### [Assignment]
Each line from the one containing "1568x649 pixels. At" to the final line of the listing below must be transcribed exactly; all others are left out.

************

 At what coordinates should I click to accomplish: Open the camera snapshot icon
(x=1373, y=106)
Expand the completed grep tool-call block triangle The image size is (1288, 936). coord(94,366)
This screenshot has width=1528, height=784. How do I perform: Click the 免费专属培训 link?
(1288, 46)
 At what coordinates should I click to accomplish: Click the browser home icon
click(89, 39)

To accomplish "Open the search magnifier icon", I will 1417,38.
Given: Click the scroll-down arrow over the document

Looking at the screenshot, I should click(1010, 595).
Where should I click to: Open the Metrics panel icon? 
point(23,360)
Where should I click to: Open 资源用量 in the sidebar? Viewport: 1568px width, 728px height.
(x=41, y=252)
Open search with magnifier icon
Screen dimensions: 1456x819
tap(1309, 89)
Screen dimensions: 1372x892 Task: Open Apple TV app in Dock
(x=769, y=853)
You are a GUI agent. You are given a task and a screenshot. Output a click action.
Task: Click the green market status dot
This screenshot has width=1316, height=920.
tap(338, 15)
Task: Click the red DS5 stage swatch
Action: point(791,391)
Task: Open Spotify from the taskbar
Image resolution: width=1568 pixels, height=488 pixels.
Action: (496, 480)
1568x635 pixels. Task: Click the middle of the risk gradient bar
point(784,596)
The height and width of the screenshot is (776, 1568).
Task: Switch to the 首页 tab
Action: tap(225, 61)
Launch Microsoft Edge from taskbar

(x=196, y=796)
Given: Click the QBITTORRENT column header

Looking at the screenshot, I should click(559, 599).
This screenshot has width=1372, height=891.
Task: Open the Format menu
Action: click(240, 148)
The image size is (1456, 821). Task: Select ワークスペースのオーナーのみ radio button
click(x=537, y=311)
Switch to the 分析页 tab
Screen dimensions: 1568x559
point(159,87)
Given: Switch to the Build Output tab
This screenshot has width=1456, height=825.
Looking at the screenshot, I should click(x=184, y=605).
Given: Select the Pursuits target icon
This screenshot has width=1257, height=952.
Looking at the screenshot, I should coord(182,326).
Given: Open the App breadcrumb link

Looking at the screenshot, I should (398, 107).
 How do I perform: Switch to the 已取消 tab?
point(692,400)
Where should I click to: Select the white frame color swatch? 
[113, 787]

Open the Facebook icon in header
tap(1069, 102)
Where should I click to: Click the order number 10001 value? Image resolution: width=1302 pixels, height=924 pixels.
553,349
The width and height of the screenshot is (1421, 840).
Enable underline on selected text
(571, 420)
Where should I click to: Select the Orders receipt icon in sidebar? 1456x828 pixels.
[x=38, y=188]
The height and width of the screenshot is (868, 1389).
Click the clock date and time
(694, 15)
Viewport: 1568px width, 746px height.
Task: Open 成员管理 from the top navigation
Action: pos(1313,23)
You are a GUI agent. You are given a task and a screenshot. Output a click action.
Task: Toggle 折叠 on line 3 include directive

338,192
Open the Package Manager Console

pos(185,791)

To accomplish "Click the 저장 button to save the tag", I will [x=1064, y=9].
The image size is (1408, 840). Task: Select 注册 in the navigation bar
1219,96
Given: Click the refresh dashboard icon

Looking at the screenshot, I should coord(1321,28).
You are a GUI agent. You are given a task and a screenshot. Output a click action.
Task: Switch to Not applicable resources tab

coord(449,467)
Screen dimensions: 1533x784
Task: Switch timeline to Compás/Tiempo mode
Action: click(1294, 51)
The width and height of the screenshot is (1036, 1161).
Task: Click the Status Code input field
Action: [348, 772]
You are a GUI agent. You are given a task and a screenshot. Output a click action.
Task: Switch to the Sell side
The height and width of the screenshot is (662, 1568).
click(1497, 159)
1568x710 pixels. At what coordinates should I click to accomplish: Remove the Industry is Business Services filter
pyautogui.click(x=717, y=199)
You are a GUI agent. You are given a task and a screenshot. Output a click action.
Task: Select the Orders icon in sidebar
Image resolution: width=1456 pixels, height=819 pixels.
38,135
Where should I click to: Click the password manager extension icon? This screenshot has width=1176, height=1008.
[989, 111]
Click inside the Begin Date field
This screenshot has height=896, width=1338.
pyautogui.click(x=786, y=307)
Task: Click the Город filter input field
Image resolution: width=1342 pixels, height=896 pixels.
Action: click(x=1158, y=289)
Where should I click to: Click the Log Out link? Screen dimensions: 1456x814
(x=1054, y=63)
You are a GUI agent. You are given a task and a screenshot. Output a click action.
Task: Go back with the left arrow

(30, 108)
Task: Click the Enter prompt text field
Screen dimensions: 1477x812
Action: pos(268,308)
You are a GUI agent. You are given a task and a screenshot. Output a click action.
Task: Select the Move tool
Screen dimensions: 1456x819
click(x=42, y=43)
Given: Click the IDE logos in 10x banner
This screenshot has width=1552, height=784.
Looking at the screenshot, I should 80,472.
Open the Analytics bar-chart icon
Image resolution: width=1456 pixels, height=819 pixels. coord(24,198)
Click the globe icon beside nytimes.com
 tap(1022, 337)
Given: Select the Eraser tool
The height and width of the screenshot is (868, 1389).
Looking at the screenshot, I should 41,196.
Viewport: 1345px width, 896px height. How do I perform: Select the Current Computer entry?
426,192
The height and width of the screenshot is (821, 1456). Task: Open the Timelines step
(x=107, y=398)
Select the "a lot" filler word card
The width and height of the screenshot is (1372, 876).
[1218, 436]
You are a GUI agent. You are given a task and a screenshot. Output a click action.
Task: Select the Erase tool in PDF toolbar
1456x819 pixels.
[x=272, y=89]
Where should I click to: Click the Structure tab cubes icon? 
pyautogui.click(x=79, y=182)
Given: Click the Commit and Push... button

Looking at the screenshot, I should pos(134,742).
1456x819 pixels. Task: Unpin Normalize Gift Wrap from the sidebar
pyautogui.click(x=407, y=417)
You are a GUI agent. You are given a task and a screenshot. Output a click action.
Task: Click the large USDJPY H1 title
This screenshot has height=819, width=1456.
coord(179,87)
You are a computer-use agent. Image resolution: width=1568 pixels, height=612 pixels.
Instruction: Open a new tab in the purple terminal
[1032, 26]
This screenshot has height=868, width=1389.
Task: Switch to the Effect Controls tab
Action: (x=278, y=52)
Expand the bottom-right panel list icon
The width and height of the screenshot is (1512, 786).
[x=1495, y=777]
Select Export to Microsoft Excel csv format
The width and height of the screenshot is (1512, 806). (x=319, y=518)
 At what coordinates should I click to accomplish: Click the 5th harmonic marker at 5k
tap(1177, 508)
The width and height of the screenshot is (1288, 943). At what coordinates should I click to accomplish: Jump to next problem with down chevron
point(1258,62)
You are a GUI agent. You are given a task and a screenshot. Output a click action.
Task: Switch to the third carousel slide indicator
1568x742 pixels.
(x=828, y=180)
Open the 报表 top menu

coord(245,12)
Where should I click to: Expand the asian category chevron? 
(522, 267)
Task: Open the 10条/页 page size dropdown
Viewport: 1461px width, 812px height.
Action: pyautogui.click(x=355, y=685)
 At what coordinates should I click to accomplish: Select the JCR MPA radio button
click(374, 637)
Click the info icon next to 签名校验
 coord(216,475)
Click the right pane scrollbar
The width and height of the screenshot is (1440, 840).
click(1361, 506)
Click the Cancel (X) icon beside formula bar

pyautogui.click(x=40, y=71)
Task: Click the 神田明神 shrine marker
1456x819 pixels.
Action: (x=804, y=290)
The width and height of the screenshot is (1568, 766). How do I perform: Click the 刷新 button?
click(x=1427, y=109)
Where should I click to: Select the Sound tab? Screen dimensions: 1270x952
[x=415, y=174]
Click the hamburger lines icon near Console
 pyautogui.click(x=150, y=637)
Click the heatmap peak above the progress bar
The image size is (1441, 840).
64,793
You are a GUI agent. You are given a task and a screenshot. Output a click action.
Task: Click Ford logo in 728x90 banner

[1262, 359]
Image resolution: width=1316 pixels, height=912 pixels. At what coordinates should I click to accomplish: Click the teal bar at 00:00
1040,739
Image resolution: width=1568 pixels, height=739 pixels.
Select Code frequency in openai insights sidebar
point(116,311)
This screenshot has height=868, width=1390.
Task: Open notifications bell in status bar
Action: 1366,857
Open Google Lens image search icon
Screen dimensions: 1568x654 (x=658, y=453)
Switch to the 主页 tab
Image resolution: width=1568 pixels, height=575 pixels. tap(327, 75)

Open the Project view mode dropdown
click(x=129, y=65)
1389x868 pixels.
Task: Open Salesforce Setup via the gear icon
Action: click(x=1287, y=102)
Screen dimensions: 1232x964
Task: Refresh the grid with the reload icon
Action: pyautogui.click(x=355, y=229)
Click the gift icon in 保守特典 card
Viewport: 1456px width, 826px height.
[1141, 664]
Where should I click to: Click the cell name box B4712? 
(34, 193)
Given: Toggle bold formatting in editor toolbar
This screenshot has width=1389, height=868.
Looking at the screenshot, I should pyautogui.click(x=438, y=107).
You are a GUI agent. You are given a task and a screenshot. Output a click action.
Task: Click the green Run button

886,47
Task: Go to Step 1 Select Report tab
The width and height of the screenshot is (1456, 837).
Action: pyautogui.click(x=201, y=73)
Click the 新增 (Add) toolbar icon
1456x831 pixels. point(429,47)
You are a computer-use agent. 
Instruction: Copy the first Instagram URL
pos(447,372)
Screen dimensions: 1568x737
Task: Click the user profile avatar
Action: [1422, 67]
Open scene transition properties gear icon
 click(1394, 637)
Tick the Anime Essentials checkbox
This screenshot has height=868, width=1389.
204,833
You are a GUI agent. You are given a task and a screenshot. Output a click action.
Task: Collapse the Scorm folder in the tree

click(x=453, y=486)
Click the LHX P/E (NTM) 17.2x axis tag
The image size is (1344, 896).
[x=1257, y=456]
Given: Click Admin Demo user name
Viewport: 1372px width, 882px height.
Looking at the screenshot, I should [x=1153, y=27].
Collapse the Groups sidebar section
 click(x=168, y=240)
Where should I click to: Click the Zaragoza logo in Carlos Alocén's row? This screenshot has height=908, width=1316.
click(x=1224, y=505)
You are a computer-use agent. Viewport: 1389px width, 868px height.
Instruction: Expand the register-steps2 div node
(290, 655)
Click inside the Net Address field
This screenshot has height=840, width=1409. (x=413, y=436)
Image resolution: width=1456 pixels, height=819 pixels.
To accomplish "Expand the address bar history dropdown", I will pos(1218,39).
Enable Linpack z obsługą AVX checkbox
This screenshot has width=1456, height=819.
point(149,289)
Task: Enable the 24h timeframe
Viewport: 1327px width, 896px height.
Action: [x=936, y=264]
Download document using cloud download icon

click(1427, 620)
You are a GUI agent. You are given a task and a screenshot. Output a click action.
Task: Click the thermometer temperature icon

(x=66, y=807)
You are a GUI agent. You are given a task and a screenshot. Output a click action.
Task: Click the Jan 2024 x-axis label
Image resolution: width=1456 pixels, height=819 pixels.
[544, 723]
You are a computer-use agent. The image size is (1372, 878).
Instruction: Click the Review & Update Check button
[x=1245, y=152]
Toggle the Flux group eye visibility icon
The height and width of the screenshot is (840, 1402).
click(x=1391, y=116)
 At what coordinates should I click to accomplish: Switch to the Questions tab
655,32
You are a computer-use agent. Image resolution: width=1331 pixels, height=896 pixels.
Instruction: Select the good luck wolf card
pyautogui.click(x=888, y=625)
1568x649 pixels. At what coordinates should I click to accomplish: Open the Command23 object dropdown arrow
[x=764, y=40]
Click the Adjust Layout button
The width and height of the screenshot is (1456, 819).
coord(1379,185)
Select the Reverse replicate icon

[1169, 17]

************

### [Answer area]
1568x649 pixels. At what coordinates should I click to accomplish: Open the Command23 object dropdown arrow
[x=764, y=40]
Click the Adjust Layout button
The width and height of the screenshot is (1456, 819).
coord(1379,185)
Select the Reverse replicate icon

[1169, 17]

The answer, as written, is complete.